START RECORD EXCERPTS

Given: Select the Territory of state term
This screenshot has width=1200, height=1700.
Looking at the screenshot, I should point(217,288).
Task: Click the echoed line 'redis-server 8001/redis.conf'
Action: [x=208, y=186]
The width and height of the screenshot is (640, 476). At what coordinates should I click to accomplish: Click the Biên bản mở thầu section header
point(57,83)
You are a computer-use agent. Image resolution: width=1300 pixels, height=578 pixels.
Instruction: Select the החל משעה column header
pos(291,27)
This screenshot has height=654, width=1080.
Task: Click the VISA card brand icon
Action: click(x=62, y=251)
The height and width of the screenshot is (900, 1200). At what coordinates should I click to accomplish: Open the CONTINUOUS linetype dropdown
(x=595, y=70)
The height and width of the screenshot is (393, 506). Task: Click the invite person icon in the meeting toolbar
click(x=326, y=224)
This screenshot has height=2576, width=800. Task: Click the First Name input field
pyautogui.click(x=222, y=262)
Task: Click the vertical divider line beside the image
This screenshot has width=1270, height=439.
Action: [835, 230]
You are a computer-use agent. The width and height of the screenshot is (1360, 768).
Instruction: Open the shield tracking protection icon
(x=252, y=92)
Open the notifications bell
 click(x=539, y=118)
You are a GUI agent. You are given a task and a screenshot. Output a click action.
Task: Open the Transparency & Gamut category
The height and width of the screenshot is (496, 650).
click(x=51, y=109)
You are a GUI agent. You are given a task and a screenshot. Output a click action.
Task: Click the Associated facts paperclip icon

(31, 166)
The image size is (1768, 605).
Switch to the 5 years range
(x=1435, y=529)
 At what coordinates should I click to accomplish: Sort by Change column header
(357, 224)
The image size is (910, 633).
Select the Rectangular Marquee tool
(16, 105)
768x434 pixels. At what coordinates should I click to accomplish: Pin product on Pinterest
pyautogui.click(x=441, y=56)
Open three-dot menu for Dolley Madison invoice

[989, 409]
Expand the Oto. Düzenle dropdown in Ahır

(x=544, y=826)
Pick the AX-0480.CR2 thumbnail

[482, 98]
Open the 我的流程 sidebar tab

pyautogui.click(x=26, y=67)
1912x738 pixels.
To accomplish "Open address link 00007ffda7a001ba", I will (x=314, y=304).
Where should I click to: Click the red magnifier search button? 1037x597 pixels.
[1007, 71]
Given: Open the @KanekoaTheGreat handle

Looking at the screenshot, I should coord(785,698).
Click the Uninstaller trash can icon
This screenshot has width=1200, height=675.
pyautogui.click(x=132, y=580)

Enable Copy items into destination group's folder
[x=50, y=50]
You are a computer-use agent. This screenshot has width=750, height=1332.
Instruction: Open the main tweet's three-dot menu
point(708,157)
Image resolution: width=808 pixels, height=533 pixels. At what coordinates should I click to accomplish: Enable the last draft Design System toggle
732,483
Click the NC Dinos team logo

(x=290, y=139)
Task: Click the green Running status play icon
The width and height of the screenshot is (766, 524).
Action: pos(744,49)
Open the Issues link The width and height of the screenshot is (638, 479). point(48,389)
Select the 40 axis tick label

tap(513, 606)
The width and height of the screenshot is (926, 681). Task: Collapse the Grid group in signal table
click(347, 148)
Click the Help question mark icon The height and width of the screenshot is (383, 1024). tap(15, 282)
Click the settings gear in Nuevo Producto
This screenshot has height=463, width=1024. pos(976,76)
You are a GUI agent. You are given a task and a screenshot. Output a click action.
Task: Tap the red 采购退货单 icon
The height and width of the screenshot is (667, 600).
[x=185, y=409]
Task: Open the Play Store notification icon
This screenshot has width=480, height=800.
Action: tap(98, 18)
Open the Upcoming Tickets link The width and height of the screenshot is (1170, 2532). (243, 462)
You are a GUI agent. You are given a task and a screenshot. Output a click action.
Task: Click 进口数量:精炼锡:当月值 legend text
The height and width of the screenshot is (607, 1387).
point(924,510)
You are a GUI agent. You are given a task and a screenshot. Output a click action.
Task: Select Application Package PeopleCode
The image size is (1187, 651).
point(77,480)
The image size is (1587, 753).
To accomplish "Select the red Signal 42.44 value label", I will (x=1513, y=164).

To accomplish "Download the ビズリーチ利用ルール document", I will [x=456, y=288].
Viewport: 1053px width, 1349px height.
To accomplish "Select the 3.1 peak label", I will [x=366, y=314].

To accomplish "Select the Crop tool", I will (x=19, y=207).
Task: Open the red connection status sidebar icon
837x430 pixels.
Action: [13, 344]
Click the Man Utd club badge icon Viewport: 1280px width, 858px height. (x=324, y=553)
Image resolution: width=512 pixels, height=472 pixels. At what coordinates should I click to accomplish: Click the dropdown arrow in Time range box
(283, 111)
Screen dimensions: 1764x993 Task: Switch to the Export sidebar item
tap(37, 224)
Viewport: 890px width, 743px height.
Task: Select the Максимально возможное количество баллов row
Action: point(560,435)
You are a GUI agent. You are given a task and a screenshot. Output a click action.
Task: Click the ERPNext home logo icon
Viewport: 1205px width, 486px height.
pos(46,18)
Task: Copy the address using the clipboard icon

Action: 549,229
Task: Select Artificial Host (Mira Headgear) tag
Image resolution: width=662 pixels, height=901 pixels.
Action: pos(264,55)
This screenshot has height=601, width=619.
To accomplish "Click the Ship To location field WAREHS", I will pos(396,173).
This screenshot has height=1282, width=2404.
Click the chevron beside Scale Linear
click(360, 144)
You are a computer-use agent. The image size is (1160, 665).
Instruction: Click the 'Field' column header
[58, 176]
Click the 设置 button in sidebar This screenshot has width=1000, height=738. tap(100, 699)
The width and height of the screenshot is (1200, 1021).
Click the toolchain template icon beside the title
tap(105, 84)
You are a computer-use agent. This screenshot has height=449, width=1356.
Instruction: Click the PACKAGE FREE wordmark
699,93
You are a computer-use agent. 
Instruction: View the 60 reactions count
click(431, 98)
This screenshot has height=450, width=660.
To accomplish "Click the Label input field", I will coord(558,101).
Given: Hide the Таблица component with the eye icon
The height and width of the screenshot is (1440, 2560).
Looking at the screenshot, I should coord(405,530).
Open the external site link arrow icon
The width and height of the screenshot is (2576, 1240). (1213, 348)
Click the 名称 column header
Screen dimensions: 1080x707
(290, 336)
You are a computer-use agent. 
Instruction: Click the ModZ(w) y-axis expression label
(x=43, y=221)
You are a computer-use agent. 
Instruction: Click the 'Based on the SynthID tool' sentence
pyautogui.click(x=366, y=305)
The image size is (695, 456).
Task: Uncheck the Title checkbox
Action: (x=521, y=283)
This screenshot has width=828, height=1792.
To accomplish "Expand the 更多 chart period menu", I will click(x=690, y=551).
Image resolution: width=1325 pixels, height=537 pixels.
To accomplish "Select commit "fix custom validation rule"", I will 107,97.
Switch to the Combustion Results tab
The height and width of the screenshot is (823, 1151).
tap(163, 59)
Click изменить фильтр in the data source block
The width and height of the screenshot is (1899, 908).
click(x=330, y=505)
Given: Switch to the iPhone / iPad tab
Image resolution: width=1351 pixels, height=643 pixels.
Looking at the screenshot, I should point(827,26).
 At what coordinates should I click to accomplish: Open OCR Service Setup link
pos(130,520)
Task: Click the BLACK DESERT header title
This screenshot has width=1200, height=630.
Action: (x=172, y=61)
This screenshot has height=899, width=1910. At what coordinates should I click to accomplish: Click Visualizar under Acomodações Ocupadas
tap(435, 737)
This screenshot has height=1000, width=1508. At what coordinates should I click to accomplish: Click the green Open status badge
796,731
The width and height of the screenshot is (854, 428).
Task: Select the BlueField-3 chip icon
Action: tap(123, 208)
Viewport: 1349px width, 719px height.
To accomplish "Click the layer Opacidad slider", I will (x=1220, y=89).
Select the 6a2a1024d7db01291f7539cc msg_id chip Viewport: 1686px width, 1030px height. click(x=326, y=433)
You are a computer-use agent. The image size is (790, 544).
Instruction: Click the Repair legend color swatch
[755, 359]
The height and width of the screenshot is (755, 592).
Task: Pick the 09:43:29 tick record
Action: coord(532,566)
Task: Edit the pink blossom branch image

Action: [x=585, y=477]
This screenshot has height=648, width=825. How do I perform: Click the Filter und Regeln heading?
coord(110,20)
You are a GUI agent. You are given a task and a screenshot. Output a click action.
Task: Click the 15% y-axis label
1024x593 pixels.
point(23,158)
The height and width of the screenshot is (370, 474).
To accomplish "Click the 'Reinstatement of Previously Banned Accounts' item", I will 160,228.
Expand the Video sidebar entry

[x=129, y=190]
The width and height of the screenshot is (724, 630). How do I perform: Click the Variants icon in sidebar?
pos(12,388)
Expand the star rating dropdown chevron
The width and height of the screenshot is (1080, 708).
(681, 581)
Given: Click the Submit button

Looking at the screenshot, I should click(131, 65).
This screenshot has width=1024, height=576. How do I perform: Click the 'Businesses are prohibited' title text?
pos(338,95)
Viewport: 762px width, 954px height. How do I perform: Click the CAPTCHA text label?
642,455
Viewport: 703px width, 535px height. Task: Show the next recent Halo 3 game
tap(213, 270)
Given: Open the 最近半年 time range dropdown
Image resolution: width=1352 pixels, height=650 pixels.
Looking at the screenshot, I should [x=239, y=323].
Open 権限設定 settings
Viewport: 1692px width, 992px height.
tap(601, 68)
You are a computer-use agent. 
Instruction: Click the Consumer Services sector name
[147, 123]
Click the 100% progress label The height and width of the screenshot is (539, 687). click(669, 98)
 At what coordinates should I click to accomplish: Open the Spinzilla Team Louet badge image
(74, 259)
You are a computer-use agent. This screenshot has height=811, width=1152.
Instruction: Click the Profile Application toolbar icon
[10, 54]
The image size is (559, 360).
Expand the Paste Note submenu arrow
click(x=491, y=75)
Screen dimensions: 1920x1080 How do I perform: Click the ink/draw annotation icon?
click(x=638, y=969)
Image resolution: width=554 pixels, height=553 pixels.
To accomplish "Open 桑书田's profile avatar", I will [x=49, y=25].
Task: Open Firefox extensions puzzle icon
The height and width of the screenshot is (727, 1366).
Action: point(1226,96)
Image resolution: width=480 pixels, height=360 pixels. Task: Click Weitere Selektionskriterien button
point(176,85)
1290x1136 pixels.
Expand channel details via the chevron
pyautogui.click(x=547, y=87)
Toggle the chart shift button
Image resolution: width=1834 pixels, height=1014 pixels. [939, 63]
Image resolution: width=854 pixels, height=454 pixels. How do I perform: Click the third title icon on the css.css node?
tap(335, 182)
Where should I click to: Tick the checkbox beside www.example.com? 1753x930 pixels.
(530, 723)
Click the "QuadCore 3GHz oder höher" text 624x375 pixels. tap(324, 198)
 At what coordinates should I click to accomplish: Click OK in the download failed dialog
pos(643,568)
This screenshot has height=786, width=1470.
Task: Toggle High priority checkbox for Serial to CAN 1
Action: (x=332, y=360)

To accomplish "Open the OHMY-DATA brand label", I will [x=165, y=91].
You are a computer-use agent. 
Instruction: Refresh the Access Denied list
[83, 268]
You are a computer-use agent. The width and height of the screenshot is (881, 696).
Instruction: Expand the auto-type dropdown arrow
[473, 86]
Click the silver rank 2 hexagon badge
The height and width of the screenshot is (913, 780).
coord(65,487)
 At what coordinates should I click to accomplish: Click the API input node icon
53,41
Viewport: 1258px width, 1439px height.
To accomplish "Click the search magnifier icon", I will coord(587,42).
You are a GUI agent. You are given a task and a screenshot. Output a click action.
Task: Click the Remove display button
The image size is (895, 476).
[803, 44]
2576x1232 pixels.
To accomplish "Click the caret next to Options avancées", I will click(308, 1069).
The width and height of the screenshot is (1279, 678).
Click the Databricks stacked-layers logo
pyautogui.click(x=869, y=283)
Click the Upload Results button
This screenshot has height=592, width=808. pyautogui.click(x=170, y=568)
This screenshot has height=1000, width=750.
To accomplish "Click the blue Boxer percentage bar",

END RECORD EXCERPTS

All lines from the one containing "The image size is (895, 476)." to the end of the records, both ends included, should be printed exactly and on their own.

The image size is (895, 476).
[803, 44]
2576x1232 pixels.
To accomplish "Click the caret next to Options avancées", I will click(308, 1069).
The width and height of the screenshot is (1279, 678).
Click the Databricks stacked-layers logo
pyautogui.click(x=869, y=283)
Click the Upload Results button
This screenshot has height=592, width=808. pyautogui.click(x=170, y=568)
This screenshot has height=1000, width=750.
To accomplish "Click the blue Boxer percentage bar",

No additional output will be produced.